### [ACTION ITEM]
A full and exact copy of the listing that follows is needed.

### [INPUT RECORDS]

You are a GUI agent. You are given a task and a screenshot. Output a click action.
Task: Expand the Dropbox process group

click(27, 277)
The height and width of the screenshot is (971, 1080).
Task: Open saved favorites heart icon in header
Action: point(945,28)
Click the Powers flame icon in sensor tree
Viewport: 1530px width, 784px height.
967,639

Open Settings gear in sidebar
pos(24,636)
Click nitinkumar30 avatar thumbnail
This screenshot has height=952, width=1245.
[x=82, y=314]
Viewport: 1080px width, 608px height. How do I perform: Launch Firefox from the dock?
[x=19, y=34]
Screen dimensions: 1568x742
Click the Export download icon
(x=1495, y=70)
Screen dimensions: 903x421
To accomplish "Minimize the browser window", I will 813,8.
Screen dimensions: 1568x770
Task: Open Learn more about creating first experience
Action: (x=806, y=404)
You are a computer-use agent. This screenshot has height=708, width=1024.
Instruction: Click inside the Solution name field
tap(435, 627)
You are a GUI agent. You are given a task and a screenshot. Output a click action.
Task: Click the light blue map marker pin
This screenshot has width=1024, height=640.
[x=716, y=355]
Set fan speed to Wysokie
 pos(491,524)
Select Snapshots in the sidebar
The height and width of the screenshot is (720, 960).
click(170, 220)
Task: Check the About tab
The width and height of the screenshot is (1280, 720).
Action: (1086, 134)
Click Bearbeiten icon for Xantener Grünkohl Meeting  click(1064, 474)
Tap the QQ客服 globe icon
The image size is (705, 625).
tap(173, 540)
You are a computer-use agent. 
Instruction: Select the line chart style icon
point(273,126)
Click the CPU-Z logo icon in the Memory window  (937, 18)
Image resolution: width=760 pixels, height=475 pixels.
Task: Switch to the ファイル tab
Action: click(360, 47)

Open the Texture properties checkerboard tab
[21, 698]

### [ANSWER AREA]
You are a GUI agent. You are given a task and a screenshot. Output a click action.
Task: Expand the Dropbox process group

click(27, 277)
The height and width of the screenshot is (971, 1080).
Task: Open saved favorites heart icon in header
Action: point(945,28)
Click the Powers flame icon in sensor tree
Viewport: 1530px width, 784px height.
967,639

Open Settings gear in sidebar
pos(24,636)
Click nitinkumar30 avatar thumbnail
This screenshot has height=952, width=1245.
[x=82, y=314]
Viewport: 1080px width, 608px height. How do I perform: Launch Firefox from the dock?
[x=19, y=34]
Screen dimensions: 1568x742
Click the Export download icon
(x=1495, y=70)
Screen dimensions: 903x421
To accomplish "Minimize the browser window", I will 813,8.
Screen dimensions: 1568x770
Task: Open Learn more about creating first experience
Action: (x=806, y=404)
You are a computer-use agent. This screenshot has height=708, width=1024.
Instruction: Click inside the Solution name field
tap(435, 627)
You are a GUI agent. You are given a task and a screenshot. Output a click action.
Task: Click the light blue map marker pin
This screenshot has width=1024, height=640.
[x=716, y=355]
Set fan speed to Wysokie
 pos(491,524)
Select Snapshots in the sidebar
The height and width of the screenshot is (720, 960).
click(170, 220)
Task: Check the About tab
The width and height of the screenshot is (1280, 720).
Action: (1086, 134)
Click Bearbeiten icon for Xantener Grünkohl Meeting  click(1064, 474)
Tap the QQ客服 globe icon
The image size is (705, 625).
tap(173, 540)
You are a computer-use agent. 
Instruction: Select the line chart style icon
point(273,126)
Click the CPU-Z logo icon in the Memory window  (937, 18)
Image resolution: width=760 pixels, height=475 pixels.
Task: Switch to the ファイル tab
Action: click(360, 47)

Open the Texture properties checkerboard tab
[21, 698]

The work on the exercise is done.